If competition is helpful for the development of guidebooks then it seems silly to push for the rockfax hegemony.
 
Do you have any useful experience of BMC guides, Stone? Maybe something produced in the last decade?
 
OK, BMC guidebooks apparently have become good since they have been in competition with Rockfax guides.

But we have Rockfax (and any replacement that may spring up if they miss the mark ever). So isn't it better for the BMC to focus on what only they can do and leave guidebook writing in the very capable hands of commercial guides?
 
Firstly, I find this whole idea that without Rockfax guides then not-for-profit guides would still be text-only right-to-left descriptions objectionable. Like there would have been absolutely no development from the clubs/BMC without there being competition from Rockfax. It's a daft idea.

Do you understand the differences in development and outcome between volunteer-led not-for-profit guides and commercial guides? If so, the BMC were not necessarily doing anything remarkably different from other producers, but they plugged some gaps in producing guidebooks for areas without another non-commercial producer. Lancashire, Cheshire etc. I'd argue that documenting a crag or an area is almost as important a part of access work (the one thing that everybody seems to agree they want the BMC to focus on) as landowner liaison, because how often do people actually visit crags that they can't get decent info on?
 
I'm amazed anyone buys printed guidebooks nowadays, let alone carrying them to the crag.

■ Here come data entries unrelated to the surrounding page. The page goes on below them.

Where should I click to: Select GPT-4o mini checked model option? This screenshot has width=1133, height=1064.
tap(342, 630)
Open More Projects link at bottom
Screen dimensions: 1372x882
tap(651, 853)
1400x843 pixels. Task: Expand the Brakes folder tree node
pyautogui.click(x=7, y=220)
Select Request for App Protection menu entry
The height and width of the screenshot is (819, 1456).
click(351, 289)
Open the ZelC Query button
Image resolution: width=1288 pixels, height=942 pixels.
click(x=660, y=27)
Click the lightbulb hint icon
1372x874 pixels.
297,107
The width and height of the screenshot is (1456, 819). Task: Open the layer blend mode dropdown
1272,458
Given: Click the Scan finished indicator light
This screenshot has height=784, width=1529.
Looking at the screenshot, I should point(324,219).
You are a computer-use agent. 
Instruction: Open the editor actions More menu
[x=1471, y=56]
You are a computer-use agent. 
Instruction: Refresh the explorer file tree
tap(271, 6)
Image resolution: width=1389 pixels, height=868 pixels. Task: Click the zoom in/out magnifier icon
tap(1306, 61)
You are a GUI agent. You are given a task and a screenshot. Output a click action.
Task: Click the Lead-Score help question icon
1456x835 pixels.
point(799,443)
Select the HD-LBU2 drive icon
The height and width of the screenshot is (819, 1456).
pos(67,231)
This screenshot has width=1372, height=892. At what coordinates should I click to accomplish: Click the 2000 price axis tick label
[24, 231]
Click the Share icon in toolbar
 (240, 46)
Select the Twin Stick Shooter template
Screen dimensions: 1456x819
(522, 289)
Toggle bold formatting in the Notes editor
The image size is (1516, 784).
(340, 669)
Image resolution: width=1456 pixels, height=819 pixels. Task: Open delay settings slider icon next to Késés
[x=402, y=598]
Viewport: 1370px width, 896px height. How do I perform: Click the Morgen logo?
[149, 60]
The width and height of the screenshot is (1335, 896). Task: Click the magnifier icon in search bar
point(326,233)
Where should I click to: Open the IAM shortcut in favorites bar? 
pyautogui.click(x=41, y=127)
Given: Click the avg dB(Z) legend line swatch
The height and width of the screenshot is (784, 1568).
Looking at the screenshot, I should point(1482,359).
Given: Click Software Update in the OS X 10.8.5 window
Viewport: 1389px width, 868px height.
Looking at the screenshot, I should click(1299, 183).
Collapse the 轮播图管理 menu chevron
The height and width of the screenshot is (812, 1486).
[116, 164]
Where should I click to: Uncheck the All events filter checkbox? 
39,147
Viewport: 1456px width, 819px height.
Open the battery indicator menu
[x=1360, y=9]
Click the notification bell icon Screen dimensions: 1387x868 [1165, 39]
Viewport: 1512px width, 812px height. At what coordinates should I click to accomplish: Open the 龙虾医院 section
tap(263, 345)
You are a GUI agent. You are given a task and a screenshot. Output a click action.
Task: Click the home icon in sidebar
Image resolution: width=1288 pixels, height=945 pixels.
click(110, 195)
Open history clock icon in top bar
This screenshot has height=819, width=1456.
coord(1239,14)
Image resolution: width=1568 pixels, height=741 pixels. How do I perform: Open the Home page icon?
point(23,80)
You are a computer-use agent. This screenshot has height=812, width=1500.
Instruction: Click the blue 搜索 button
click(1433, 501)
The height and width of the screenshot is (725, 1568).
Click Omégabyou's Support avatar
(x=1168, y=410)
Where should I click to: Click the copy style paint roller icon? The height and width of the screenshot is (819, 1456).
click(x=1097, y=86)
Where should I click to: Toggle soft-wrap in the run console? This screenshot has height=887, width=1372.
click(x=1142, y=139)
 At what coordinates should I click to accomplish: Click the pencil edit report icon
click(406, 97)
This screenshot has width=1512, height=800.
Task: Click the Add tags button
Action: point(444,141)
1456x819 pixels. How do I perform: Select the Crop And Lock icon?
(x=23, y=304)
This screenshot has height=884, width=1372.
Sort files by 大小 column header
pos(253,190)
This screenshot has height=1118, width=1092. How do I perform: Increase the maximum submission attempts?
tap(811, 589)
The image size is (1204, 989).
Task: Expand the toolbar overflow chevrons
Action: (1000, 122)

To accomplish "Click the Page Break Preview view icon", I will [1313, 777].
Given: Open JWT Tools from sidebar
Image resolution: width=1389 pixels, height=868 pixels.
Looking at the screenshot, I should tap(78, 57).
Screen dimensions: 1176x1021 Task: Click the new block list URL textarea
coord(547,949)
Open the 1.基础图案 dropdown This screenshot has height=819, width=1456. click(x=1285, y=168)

I distinctly remember Alan James describing to me 20+ years ago how everyone would have a guidebook on a pocket-sized electronic device one day (this was pre smart phones, I think around the time the first Apple iPod came out). Alan was a visionary. Sure, there's a lot to knock about Rockfax, but I'm never going to pay for an updated BMC Peak Limestone guidebook full of crappy bolted quarries. The BMC should focus on Peak Rock coffee table style historical books IMO.
 
For the BMC to get into printed guides again seems fairly suicidal to me. They've done great stuff in the past (e.g. grimer's work) but it's hard to see a long term future for printed guides: talk to anyone who's been to font in the last year or two and they'll chew your ear off about how good boolder is compared to any of the tens of available printed guides.

I could imagine something like a pimped out version of RAD being a great tool and somewhere the BMC could add a lot of value (e.g. have history, approach notes etc. there) but I don't think it's a pressing concern at the moment given their financial position and the amount of time and effort involved.
 
For the BMC to get into printed guides again seems fairly suicidal to me. They've done great stuff in the past (e.g. grimer's work) but it's hard to see a long term future for printed guides: talk to anyone who's been to font in the last year or two and they'll chew your ear off about how good boolder is compared to any of the tens of available printed guides.

I could imagine something like a pimped out version of RAD being a great tool and somewhere the BMC could add a lot of value (e.g. have history, approach notes etc. there) but I don't think it's a pressing concern at the moment given their financial position and the amount of time and effort involved.
Yeah that's my position too. Good work done in the past, and a great service, but if they ever do get involved with guides again it will be in digital form anyway, not books.
 
Huge cash injection to sport climbing today from UK sport. 5x what we had for Paris.
If there was ever a time to split the BMC from comps it’s probably now.